What to do — Rewrite every item below, changing "Gift Cards" to "Gift Vouchers" and keeping everything else the same. Leave the pictures out.

[Interface element items]
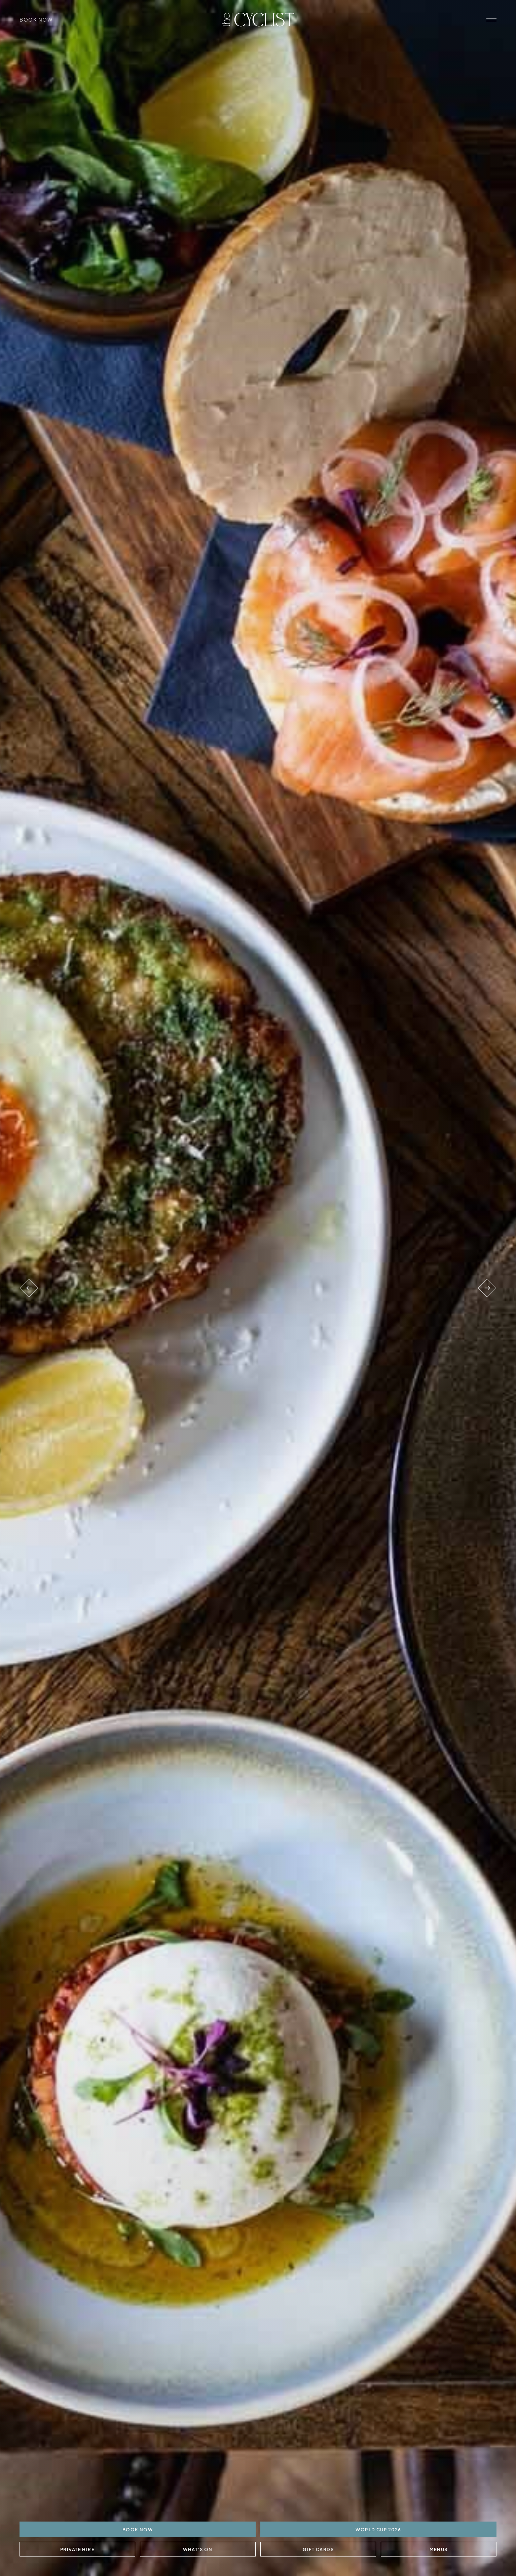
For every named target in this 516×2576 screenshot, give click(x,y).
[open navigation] (491, 20)
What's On (197, 2549)
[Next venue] (487, 1288)
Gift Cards (318, 2549)
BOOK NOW (137, 2529)
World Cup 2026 (378, 2529)
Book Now (36, 19)
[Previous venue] (29, 1288)
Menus (438, 2549)
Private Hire (77, 2549)
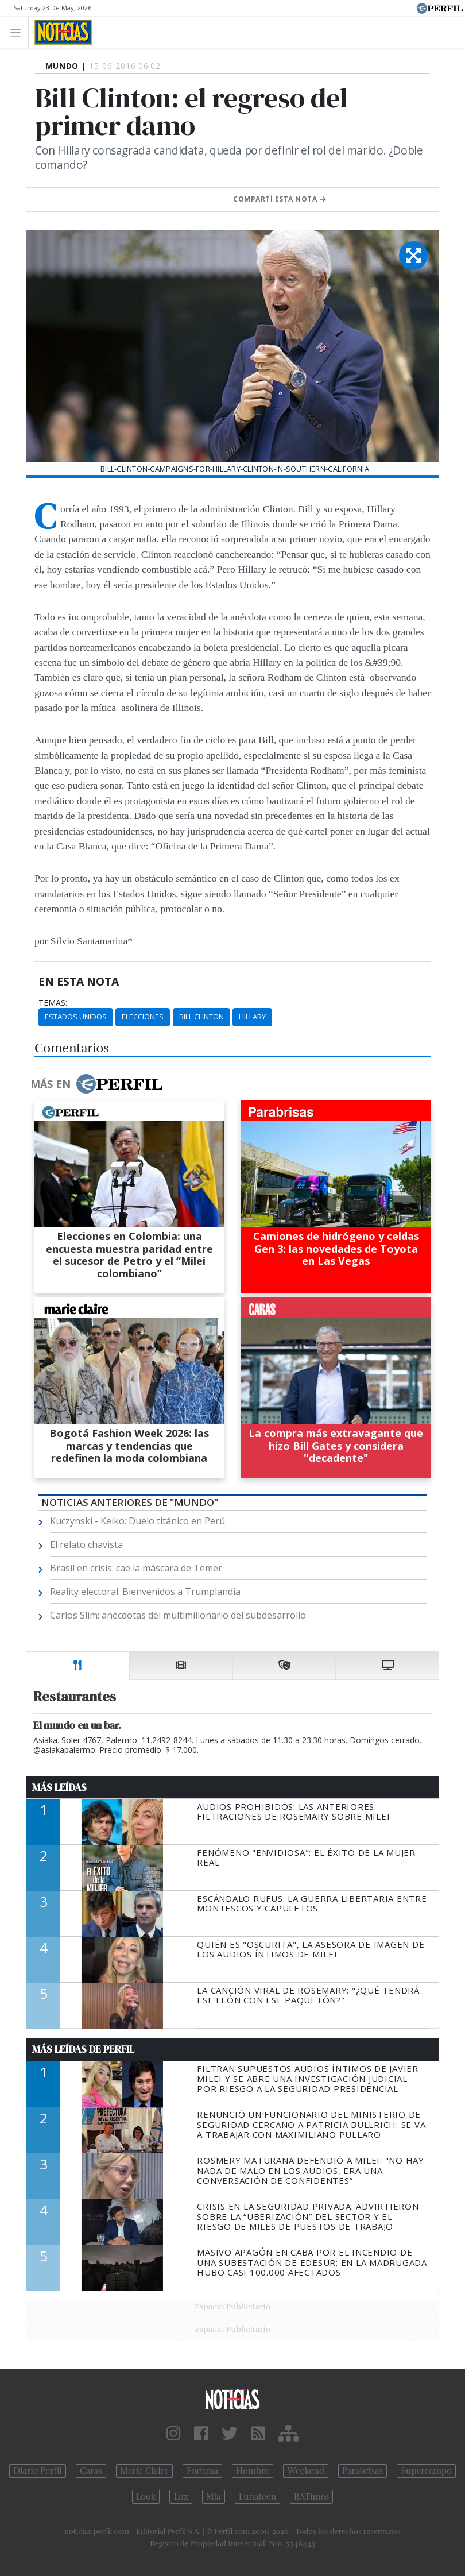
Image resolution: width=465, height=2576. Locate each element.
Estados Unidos (76, 1016)
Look (146, 2497)
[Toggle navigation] (18, 32)
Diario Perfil (37, 2471)
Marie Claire (144, 2471)
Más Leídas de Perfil (83, 2049)
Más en (96, 1084)
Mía (213, 2497)
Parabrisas (362, 2471)
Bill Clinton (201, 1016)
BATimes (311, 2497)
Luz (180, 2497)
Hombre (252, 2471)
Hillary (252, 1016)
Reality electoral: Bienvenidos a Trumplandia (145, 1591)
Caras (91, 2471)
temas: (52, 1003)
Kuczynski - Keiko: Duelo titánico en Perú (137, 1521)
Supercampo (426, 2471)
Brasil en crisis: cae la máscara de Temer (136, 1568)
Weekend (305, 2471)
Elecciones (143, 1016)
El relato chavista (86, 1544)
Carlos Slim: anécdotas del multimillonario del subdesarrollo (178, 1615)
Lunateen (257, 2497)
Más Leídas (59, 1787)
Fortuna (202, 2471)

Right answer —
For every named target in this 516×2576 screenshot, give click(x,y).
[open navigation] (491, 20)
What's On (197, 2549)
[Next venue] (487, 1288)
Gift Vouchers (318, 2549)
BOOK NOW (137, 2529)
World Cup 2026 (378, 2529)
Book Now (36, 19)
[Previous venue] (29, 1288)
Menus (438, 2549)
Private Hire (77, 2549)
Image resolution: width=465, height=2576. Locate each element.
Estados Unidos (76, 1016)
Look (146, 2497)
[Toggle navigation] (18, 32)
Diario Perfil (37, 2471)
Marie Claire (144, 2471)
Más Leídas de Perfil (83, 2049)
Más en (96, 1084)
Mía (213, 2497)
Parabrisas (362, 2471)
Bill Clinton (201, 1016)
BATimes (311, 2497)
Luz (180, 2497)
Hombre (252, 2471)
Hillary (252, 1016)
Reality electoral: Bienvenidos a Trumplandia (145, 1591)
Caras (91, 2471)
temas: (52, 1003)
Kuczynski - Keiko: Duelo titánico en Perú (137, 1521)
Supercampo (426, 2471)
Brasil en crisis: cae la máscara de Temer (136, 1568)
Weekend (305, 2471)
Elecciones (143, 1016)
El relato chavista (86, 1544)
Carlos Slim: anécdotas del multimillonario del subdesarrollo (178, 1615)
Lunateen (257, 2497)
Más Leídas (59, 1787)
Fortuna (202, 2471)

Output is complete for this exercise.